▸ DESCRIPTION OF THE TASK: Transcribed word for word, the lines below from the one with "Image resolution: width=1999" through the last line of the records form the answer; no picture is to be included.

▸ Dataset records:
-.-.-
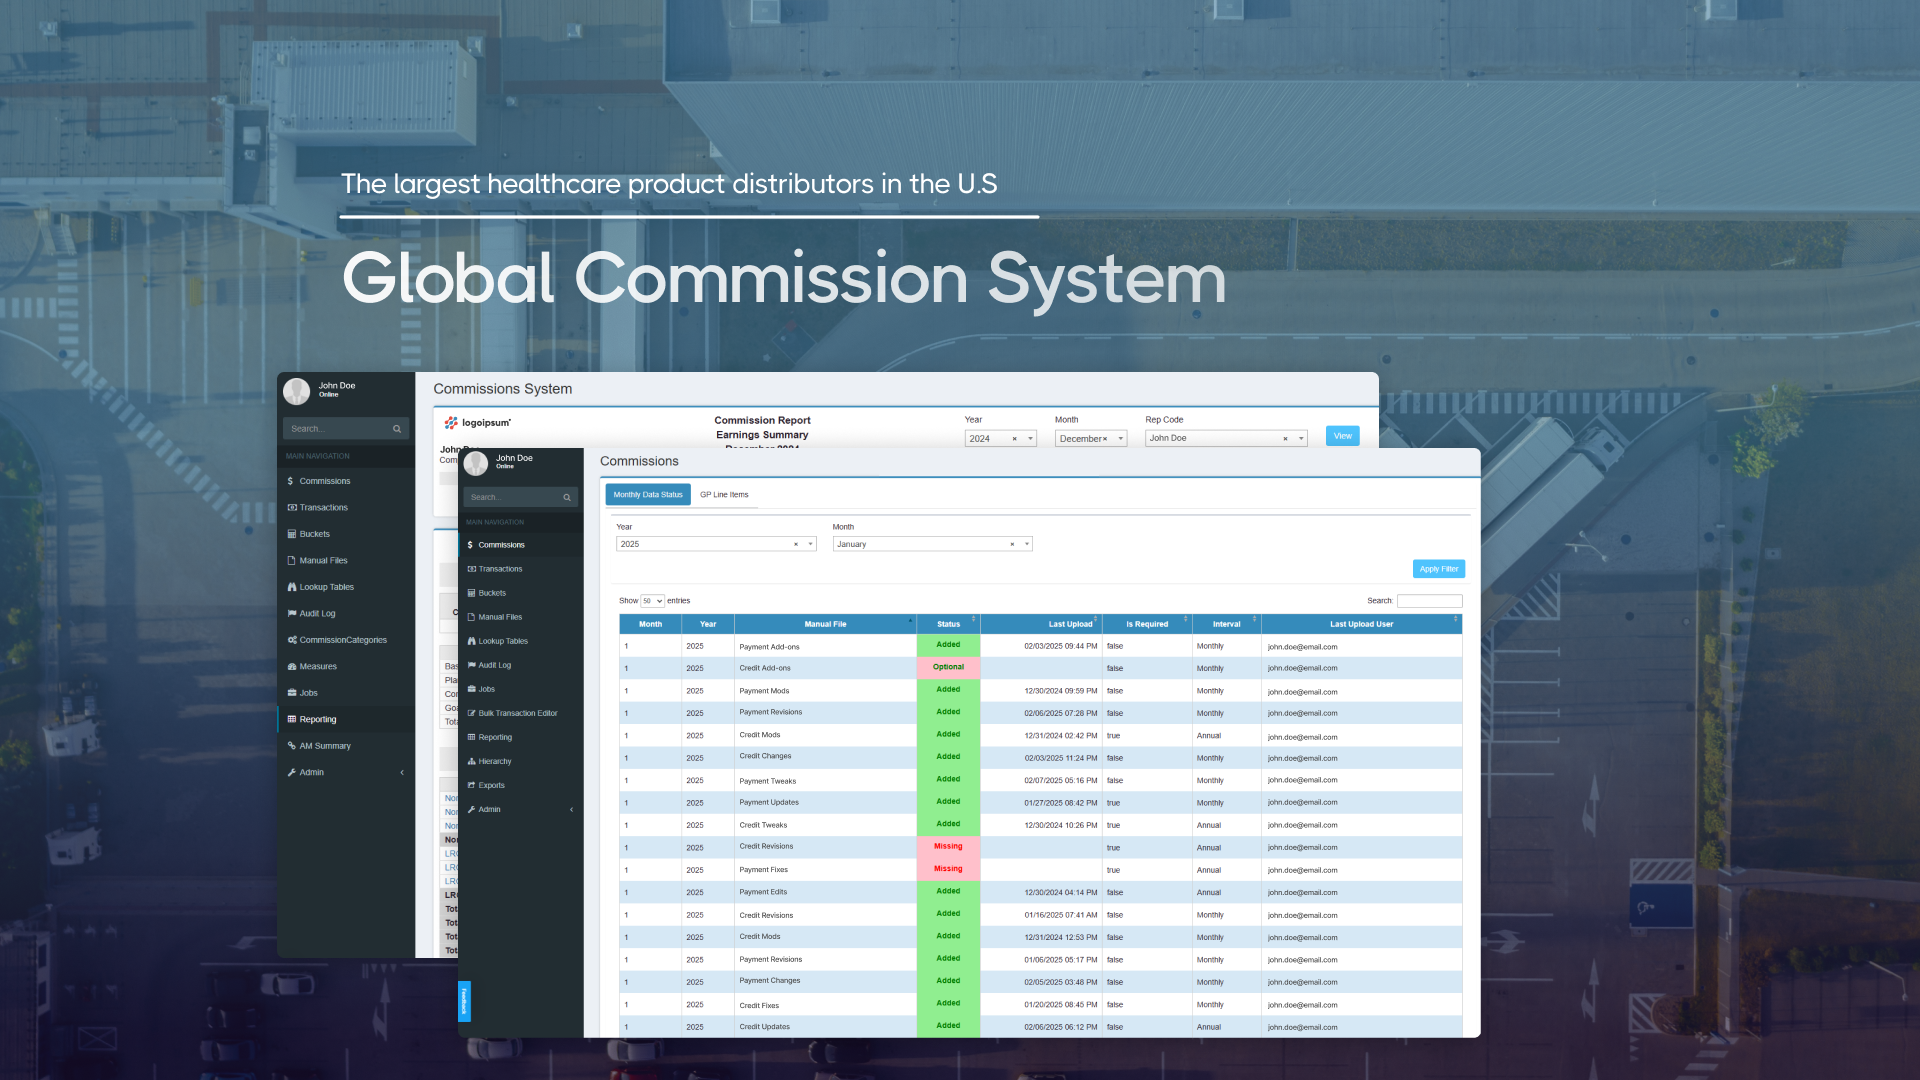This screenshot has height=1080, width=1920.
Task: Expand Admin menu chevron in front sidebar
Action: click(572, 809)
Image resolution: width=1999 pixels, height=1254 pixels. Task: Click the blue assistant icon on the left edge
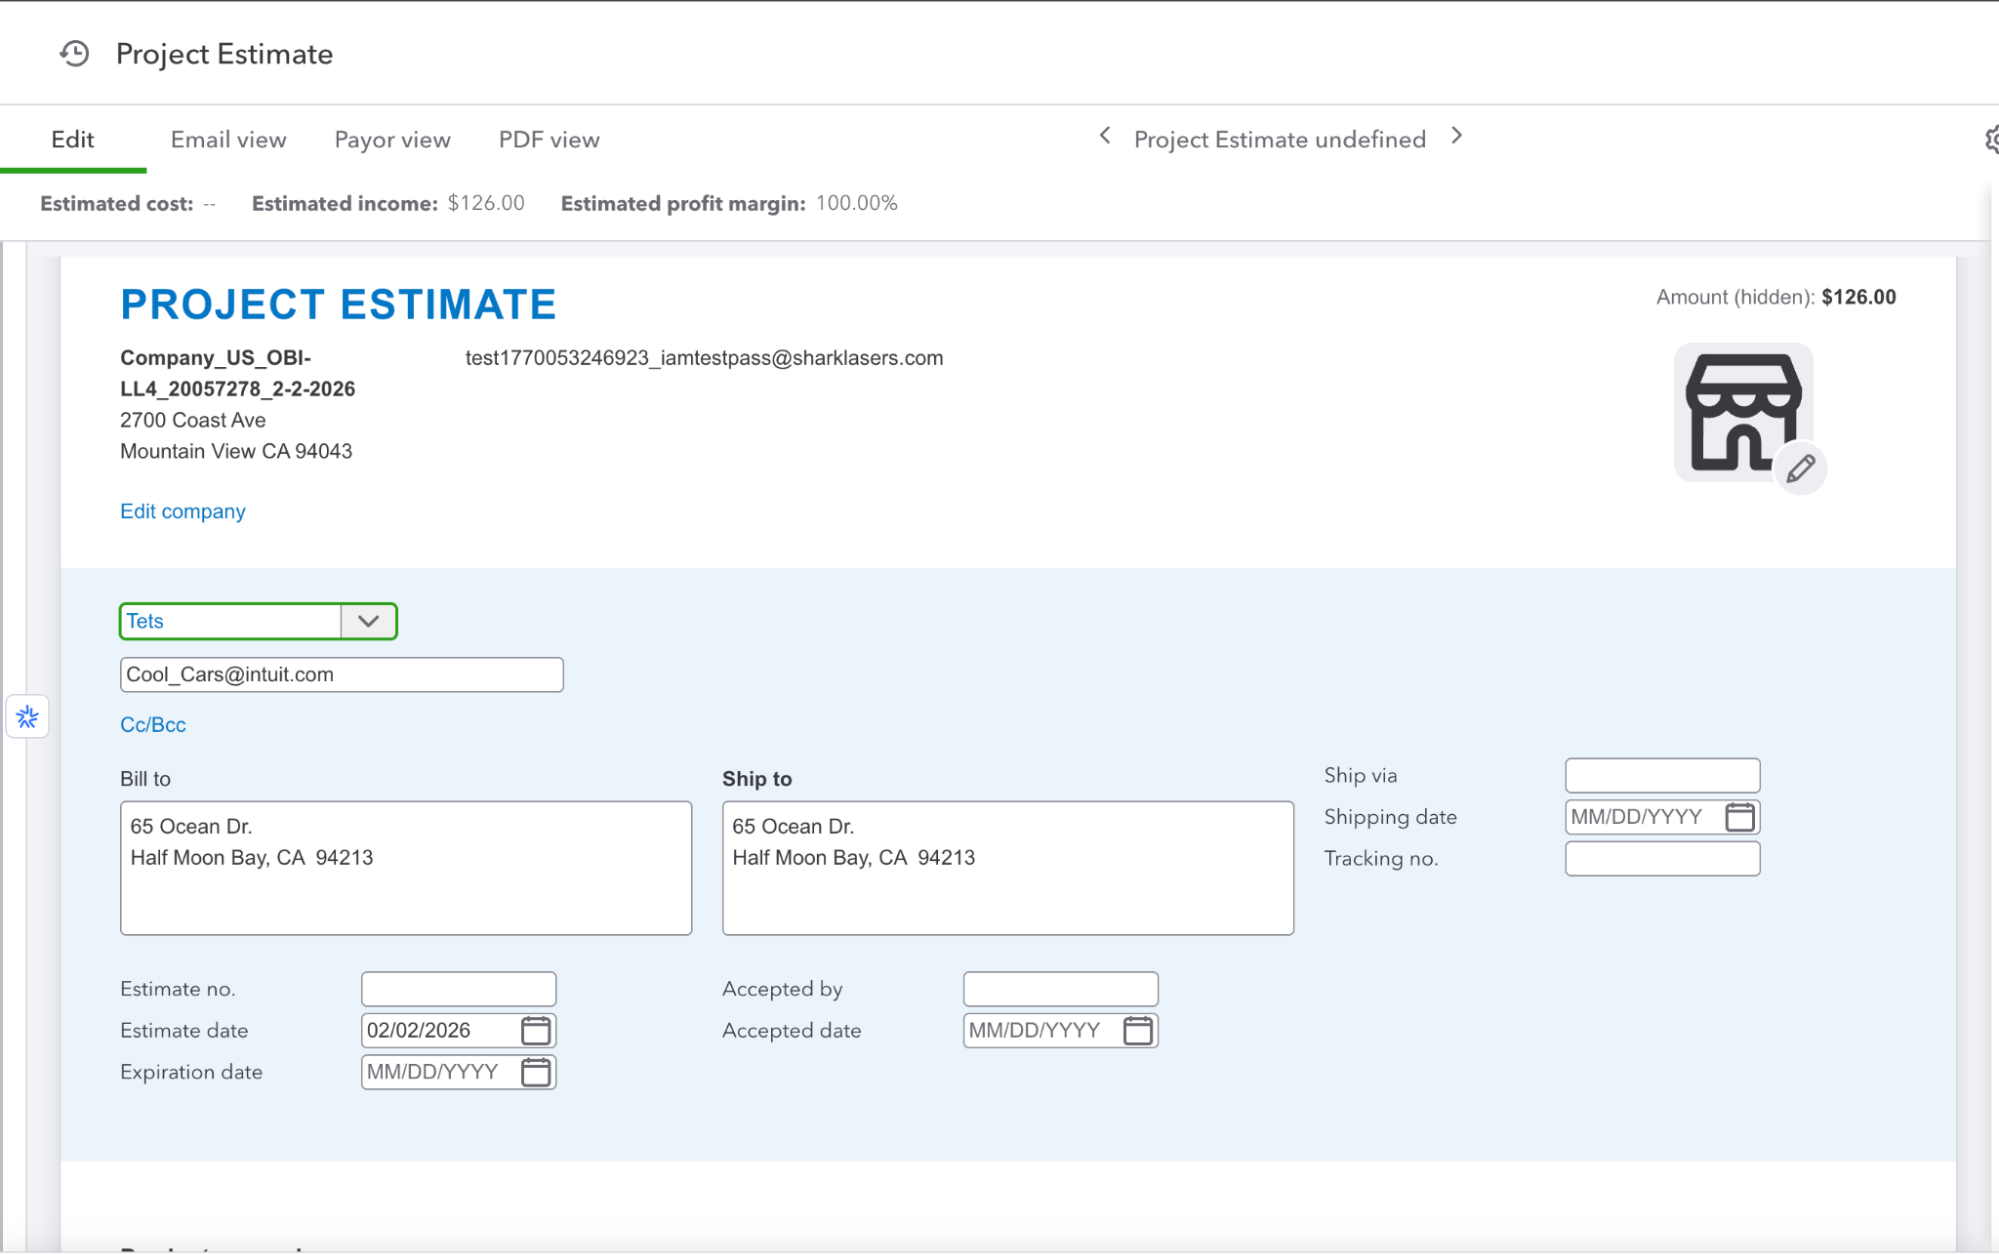coord(27,717)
-.-.-
▸ ANSWER FOR THIS EXERCISE:
Image resolution: width=1999 pixels, height=1254 pixels. Task: Click the blue assistant icon on the left edge
coord(27,717)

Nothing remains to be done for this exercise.